En esa hay un programita de cálculo de transformadores también, no sé qué tan útil sea, pero quizá sirva para algo.

Saludos


----------



## Fogonazo (Feb 6, 2009)

Cacho dijo:
			
		

> Hola Fogonazo
> Ninguna de estas es demasiado completa,.......


Te agradezco y aclaro, no hay ningún programa que me satisfaga en su totalidad, por lo que me decidí a hacerme el mio propio, para eso el pedido.

Saludos y Gracias (Nuevamente)


----------



## mnicolau (Feb 6, 2009)

Te dejo una que usé haber si sirve... no está completo pero tiene varias laminaciones.

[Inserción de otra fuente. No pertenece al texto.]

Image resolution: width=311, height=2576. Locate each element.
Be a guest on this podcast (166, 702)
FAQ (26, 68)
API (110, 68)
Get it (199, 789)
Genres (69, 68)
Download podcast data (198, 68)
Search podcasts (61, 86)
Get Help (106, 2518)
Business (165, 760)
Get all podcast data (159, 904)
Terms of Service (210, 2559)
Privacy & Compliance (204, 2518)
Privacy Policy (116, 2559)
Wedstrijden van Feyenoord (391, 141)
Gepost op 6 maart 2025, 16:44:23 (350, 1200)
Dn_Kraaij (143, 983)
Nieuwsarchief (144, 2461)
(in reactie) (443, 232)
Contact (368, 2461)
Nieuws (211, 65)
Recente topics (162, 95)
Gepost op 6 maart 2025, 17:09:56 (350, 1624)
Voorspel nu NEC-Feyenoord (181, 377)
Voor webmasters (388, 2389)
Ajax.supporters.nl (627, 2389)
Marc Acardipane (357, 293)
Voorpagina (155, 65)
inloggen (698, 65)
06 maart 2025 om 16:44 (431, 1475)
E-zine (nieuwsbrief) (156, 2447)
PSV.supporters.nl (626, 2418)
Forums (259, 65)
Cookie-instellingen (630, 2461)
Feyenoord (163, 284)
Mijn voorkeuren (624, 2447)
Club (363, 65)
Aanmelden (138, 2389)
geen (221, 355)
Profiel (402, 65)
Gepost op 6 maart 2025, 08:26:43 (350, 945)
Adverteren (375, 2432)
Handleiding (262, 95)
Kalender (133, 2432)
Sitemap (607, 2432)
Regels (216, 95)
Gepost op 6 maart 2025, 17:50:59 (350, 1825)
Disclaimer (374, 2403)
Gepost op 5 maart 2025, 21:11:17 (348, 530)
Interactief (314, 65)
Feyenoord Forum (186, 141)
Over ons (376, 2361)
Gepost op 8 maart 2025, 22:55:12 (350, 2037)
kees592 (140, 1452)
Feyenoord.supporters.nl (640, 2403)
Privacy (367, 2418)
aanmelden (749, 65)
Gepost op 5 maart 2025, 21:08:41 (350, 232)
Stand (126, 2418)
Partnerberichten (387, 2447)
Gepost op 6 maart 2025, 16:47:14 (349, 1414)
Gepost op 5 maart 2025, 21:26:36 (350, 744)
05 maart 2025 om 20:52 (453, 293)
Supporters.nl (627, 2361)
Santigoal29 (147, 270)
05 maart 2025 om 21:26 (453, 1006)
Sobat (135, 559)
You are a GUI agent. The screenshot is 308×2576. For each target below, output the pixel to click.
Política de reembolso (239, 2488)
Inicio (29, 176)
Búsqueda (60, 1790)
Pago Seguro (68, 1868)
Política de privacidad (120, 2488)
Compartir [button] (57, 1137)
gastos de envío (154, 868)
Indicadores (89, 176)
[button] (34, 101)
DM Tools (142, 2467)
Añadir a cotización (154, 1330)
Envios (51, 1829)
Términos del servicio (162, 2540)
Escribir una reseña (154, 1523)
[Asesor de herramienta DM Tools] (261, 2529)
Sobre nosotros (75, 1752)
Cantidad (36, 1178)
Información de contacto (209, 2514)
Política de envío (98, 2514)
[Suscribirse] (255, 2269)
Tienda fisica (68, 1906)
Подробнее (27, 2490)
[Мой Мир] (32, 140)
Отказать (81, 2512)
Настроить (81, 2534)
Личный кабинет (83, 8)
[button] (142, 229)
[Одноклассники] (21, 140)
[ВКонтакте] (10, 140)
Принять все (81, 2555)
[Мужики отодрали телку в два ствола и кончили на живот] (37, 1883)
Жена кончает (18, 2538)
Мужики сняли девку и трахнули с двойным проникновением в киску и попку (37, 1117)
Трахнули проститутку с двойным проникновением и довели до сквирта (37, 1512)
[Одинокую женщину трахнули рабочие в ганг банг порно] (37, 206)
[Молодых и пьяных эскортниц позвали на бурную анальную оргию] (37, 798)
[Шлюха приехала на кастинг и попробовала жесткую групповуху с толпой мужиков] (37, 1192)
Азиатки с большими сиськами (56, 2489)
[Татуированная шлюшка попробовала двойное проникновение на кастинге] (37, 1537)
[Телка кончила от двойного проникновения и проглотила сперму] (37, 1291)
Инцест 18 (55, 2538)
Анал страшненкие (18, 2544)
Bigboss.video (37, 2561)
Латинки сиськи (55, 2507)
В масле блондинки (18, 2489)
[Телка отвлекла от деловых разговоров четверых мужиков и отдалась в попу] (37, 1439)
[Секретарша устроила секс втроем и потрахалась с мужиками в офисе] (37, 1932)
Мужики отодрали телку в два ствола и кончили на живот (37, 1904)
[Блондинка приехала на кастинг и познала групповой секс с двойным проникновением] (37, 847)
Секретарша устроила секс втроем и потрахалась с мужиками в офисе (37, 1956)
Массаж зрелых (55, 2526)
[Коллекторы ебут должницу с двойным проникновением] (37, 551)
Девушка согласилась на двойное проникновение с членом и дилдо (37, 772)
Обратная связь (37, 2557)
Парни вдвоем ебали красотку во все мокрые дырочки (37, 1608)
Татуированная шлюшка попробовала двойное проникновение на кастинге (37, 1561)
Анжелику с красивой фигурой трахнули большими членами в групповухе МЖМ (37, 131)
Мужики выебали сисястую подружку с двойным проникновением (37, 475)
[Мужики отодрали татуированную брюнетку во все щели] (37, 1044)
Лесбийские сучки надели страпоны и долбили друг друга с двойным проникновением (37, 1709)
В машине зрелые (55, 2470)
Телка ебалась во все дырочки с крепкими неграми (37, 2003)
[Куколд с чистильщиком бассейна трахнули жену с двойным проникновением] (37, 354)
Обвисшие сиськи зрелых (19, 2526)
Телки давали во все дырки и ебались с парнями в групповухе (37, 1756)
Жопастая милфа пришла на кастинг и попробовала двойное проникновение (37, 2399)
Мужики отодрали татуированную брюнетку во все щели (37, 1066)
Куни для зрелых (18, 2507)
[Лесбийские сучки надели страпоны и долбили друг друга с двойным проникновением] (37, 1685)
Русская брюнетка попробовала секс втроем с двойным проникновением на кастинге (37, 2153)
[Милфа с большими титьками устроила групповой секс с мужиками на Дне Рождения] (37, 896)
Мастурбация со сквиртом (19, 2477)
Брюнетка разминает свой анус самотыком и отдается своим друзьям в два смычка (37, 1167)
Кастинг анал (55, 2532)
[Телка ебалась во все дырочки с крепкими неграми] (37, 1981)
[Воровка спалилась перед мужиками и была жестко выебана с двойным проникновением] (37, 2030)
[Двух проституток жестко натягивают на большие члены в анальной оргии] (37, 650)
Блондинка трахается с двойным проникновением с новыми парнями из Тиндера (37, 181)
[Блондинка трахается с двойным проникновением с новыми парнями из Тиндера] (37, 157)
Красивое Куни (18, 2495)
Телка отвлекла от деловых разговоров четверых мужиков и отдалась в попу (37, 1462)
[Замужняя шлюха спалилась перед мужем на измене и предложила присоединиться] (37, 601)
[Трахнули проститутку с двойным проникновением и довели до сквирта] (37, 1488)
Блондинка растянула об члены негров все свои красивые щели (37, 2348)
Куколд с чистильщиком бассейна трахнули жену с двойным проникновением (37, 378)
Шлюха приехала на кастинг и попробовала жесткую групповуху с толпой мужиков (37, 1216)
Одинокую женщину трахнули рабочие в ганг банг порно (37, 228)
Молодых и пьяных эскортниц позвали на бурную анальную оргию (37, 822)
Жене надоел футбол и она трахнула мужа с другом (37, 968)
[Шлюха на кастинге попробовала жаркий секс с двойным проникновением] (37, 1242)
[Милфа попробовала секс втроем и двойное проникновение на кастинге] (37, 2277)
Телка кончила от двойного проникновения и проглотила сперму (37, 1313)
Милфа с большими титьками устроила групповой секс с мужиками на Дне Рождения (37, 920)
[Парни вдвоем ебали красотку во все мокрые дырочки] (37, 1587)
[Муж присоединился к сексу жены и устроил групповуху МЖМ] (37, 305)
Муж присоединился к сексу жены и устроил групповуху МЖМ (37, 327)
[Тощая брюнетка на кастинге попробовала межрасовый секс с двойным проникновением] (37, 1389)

Ah y te encargamos ese soft eh! jeje

Saludos


----------



## Timbk (Ago 21, 2009)

Hola, Cacho ojo que en ese programita que posteas hay algunas medidas de laminaciones que estan mal  por ejemplo la 192.
Fogonazo hiciste el soft para calculo ?, encontraste alguna tabla?, se que hay unas tablas(en papel) con las laminaciones y la potencia aproximada que le podes sacar , para hacer cálculos rapidos, pero no encuentro nada en la web.


----------



## electromecanico (Abr 29, 2011)

aca dejo tablas mas yapa promocion de fin de semana


----------



## GodSaveMetal (Mar 5, 2012)

El problema en mi país (PERÚ) solo venden láminas para trafos monofásicos en fracción de pulgadas (3/4", 7/8", 1", etc) veo que todas las normativas son en mm y los cálculos también; habrá alguna norma y programa para calcular trafos con esas medidas en fracciones de pulgada? se los agradecería enormemente!!


----------